PORTLAND, Maine — Faced with a housing crisis and a dwindling middle class, the city is desperately trying to build more housing.
Last week, city councilors approved the Metro Regional Coalition Council Resolution to build 2,557 new housing units over the next 10 years. Plans call for the construction of 256 new units per year in the next decade. Between 136 and 159 of them are expected to be “workforce housing” units, capped at market rates.
The problem: Most workers in the city still won’t be able to afford them.
A city housing report released last week showed workers employed in many of the largest job sectors — including the average Portland worker who earns $51,800 a year — cannot comfortably afford the median housing costs now, based on standard income ratios and other calculations.

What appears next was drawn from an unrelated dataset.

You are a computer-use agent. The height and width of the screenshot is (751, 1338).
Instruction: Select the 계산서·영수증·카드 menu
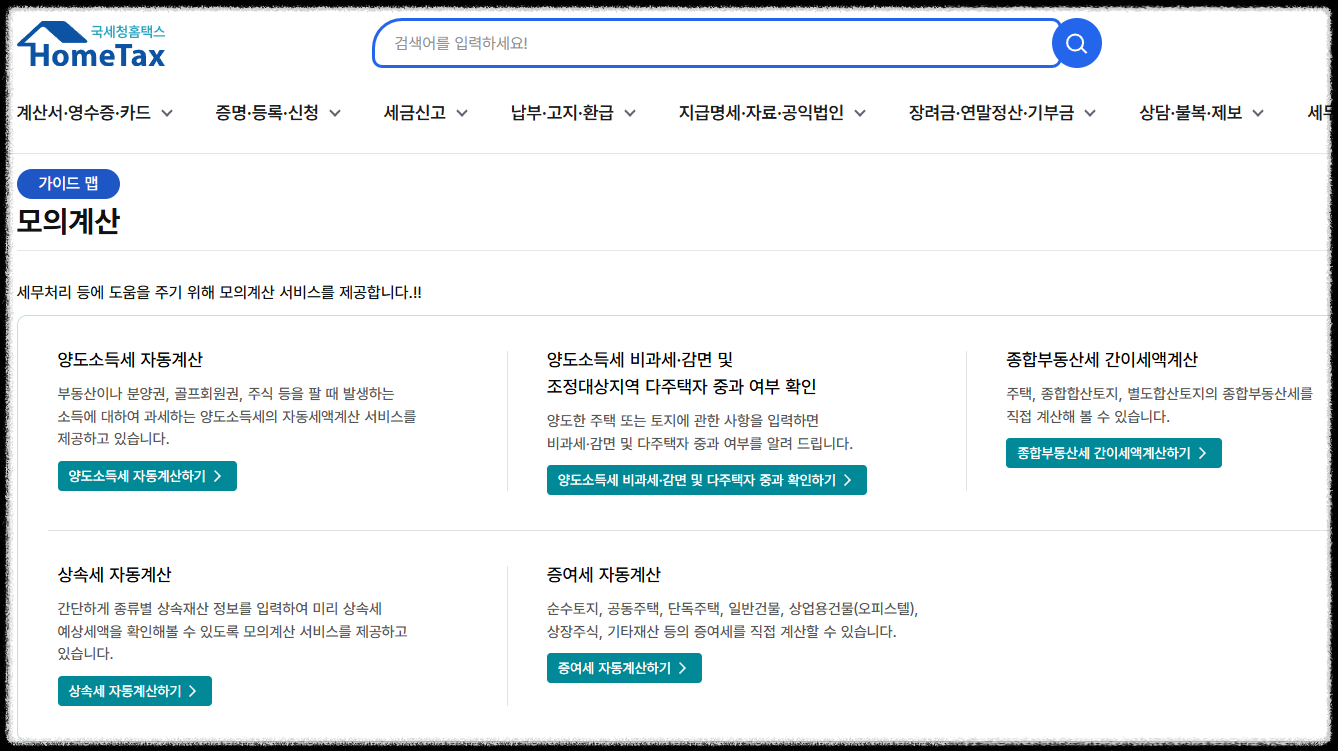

The median home price in the city is currently more than $308,000, with rents averaging $1,050 month for a one-bedroom unit. Portland home values have gone up 2.3 percent over the past year and are predicted to rise incrementally in the next year.
Despite a wage that is rising modestly for some Maine workers, incomes are not keeping pace with the climbing costs of housing in Portland.

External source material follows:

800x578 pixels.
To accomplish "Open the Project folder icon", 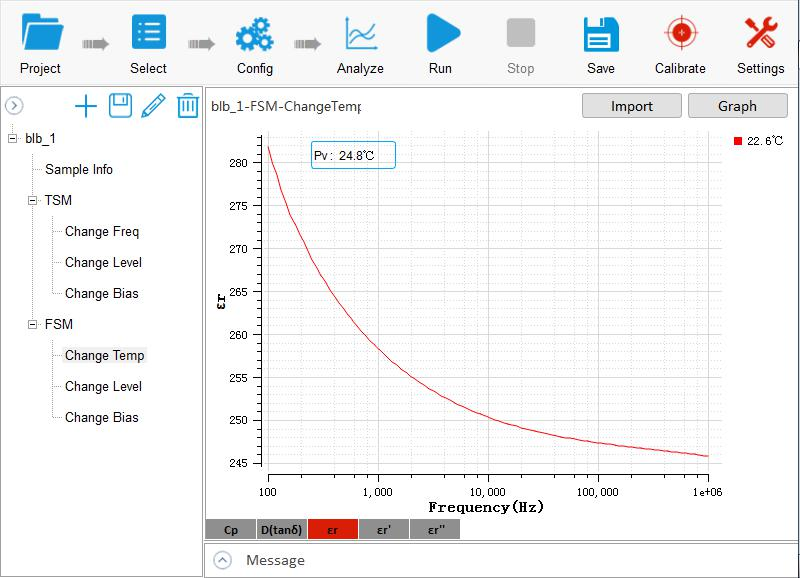I will tap(40, 34).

“What you’re seeing now, there’s a number of people moving to the high end [of the income bracket], making over $75,000, and a few more people moving to the low end, but the middle is deflating,” said Chris Hall, director of regional initiatives for the Greater Portland Council of Governments.
So why isn’t the city building more affordable housing for that sector of the workforce?
One reason is that type of housing carries a stigma that rouses some homeowners concerned about depreciating property values in their neighborhoods. Hall said developers often pitch affordable housing projects aimed at lower-income residents that are not warmly embraced in communities.
“There’s an assumption that ‘workforce housing’ sounds less threatening to ‘not-in-my-backyard neighbors’,” said Christian MilNeil of the Portland Housing Authority’s board of commissioners. “Sometimes the city [and developers] will say ‘workforce housing’ as a euphemism for housing that might be affordable to middle-income wage earners, like teachers … but wouldn’t be affordable to someone living on Social Security income.”
But workforce housing essentially means these properties are set at market-rate prices. A one-bedroom “workforce” unit could still cost as much as $1,627 a month.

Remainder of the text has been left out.